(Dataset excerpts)
——————————

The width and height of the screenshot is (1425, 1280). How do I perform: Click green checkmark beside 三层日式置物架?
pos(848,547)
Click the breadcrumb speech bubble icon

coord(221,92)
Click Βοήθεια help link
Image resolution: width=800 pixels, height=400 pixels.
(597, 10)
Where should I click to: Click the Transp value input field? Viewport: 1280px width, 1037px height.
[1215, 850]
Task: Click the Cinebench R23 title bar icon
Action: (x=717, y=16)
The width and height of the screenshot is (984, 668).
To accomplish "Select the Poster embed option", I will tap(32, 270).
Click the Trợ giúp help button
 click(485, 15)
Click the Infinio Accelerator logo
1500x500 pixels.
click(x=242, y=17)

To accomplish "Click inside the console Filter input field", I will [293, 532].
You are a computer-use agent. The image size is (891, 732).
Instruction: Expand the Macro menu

——————————

**Required work:** The records above must be retyped in full, exactly as written.

**Answer space:**
The width and height of the screenshot is (1425, 1280). How do I perform: Click green checkmark beside 三层日式置物架?
pos(848,547)
Click the breadcrumb speech bubble icon

coord(221,92)
Click Βοήθεια help link
Image resolution: width=800 pixels, height=400 pixels.
(597, 10)
Where should I click to: Click the Transp value input field? Viewport: 1280px width, 1037px height.
[1215, 850]
Task: Click the Cinebench R23 title bar icon
Action: (x=717, y=16)
The width and height of the screenshot is (984, 668).
To accomplish "Select the Poster embed option", I will tap(32, 270).
Click the Trợ giúp help button
 click(485, 15)
Click the Infinio Accelerator logo
1500x500 pixels.
click(x=242, y=17)

To accomplish "Click inside the console Filter input field", I will [293, 532].
You are a computer-use agent. The image size is (891, 732).
Instruction: Expand the Macro menu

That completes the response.